Eid al-Adha (one of the biggest Islamic celebrations) serendipitously landed on the Friday before we all left for our school trip to Spain. I admit that I was mildly uncomfortable. It wasn’t because of the hordes of sheep being herded through the Medina, or because of the grating sound of the whetstone-stations that suddenly cropped up on every street corner to sharpen the city’s knife collection. It wasn’t even because there were three sheep tethered on our roof (dangerously near my drying laundry). It was mostly because of Indiana Jones.

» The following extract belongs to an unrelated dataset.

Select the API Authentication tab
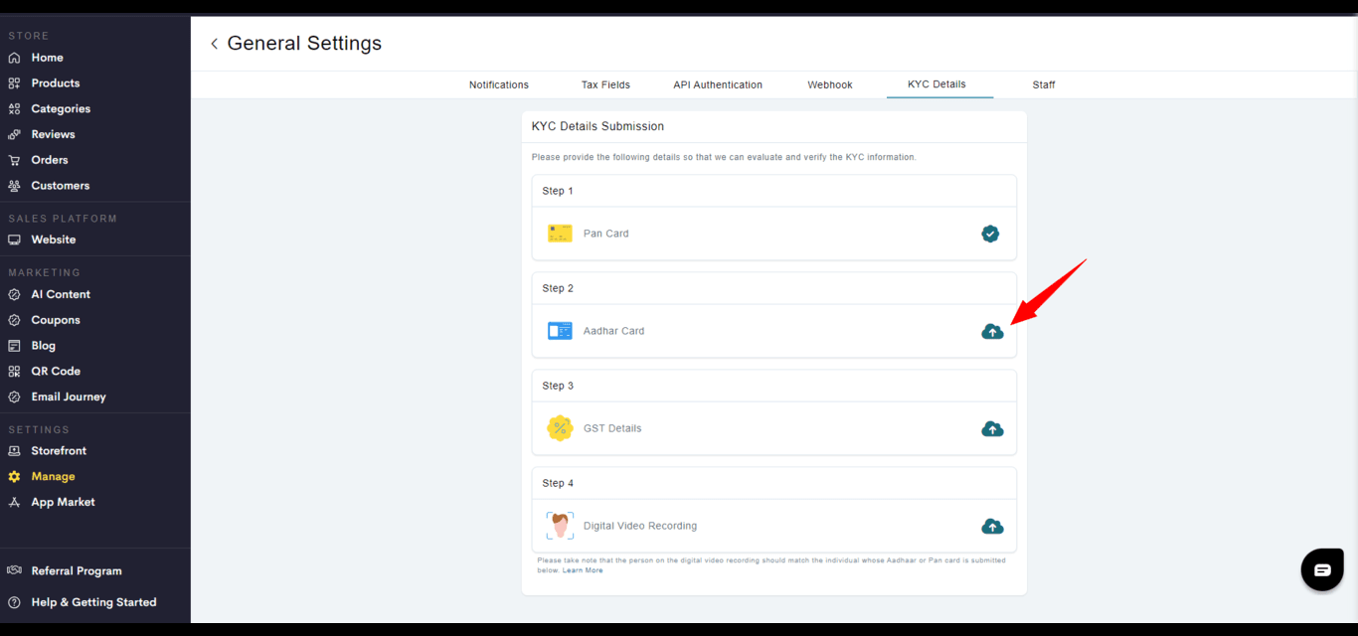This screenshot has height=636, width=1358. point(718,84)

You remember The Temple of Doom. Scarlet-lit scenes of subterranean dungeons filled with zombies and some dude trying to rip hearts out and calling it “sacrifice.” Despite my better judgment, this was the perception I had of honest-to-goodness sacrifices. Having grown up in a farm-setting, I am familiar with the process of slaughtering and butchering an animal and have no particular problem with eating it afterward. But the mystery and “bloodiness” of an actual religious sacrifice wrapped the whole idea in a shroud of uneasiness.

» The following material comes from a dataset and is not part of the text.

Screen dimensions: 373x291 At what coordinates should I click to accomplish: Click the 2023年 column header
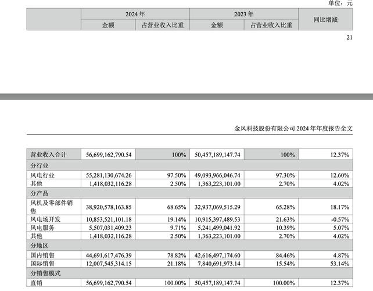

Who knew, maybe my kind, elderly host mother would suddenly transform into a raging maniac, don necklaces of human teeth, and start slashing as the light of day magically transformed into red stage-light and harpsichords blared in the background!
Ok, reality check: Indiana Jones isn’t real.
The morning of Eid donned slightly cloudy. My host mother greeted me warmly (no tooth-necklaces in sight) and served pancakes and honey for breakfast. Relatives came dressed in old clothes and cheerfully talked and drank tea in the salon. Then they moved outside and quickly, efficiently, slit the sheep’s throats and proceeded to skin and butcher them. It rained slightly as the women carefully washed away the blood and began to clean the offal (sheep are expensive and nothing is wasted).
They worked hard and long and finally rested as skewers of liver and heart roasted on the fire. Lunch was festive, eaten outside with tea and the freshest lamb you will ever eat. Relatives and friends visited and people talked and ate just a bit too much.
And that was the bloody horrendous mysterious sacrifice.
One of the biggest reasons that people of one culture think of another culture as “savage” or “strange” is because they picture The Temple of Doom when they should picture Thanksgiving. So what did I learn on my day off from school? Hollywood lies, lamb liver is awesome, lamb intestine… not so much.